By HRC Correspondent, 14 October 2011
The Yukos judgement has flagged up the large number of cases brought against Russia that pass through the European Court of Human Rights. In fact, since ratifying the European Convention on Human Rights in 1998, Russia is regularly the country with the most complaints filed against it per year.
This perhaps explains Russia's fraught relationship with the Court. The Russian Duma is still considering a bill submitted in June by Alexander Torshin, the acting chairman of the Federation Council, that would allow Russia's Constitutional Court to over-rule judgements against Russia by the European Court. The bill was submitted at the exact time the Yukos judgement was agreed in the European Court, although the judgement was not announced until last week.

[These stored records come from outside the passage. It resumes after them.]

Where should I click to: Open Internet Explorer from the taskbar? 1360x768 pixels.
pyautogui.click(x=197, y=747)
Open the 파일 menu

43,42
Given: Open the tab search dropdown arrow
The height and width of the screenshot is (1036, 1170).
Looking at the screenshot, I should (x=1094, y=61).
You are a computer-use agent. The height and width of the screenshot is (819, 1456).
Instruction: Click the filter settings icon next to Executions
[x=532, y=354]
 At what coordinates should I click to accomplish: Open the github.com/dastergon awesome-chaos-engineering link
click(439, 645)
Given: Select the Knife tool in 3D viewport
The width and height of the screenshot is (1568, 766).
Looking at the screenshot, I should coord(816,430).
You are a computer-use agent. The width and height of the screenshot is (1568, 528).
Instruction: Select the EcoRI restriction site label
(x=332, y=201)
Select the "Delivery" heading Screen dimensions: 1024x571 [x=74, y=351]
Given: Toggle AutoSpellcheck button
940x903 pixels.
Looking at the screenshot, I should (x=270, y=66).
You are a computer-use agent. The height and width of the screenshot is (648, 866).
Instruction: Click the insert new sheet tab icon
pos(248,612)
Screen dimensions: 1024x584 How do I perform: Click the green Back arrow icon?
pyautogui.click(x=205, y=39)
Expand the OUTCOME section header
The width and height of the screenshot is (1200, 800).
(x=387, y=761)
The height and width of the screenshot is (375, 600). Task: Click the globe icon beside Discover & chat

Since states that are signed up to the European Convention on Human Rights have a duty to respect the Court's rulings, if Russia were to pass that kind of legislation it would likely have to leave the Council of Europe.
But Russia appears to have largely welcomed the European Court's ruling in the Yukos case, mainly as the court ruled that there had not been enough evidence to suggest a political motivation behind the case. Mikhail Barshchevsky, a Kremlin spokesperson, called it "an indisputable victory", according to Russia’s RIA Novosti.
The Court did, however, rule that the oil company’s Convention rights to a fair trial and to the peaceful enjoyment of its property and possessions had been violated.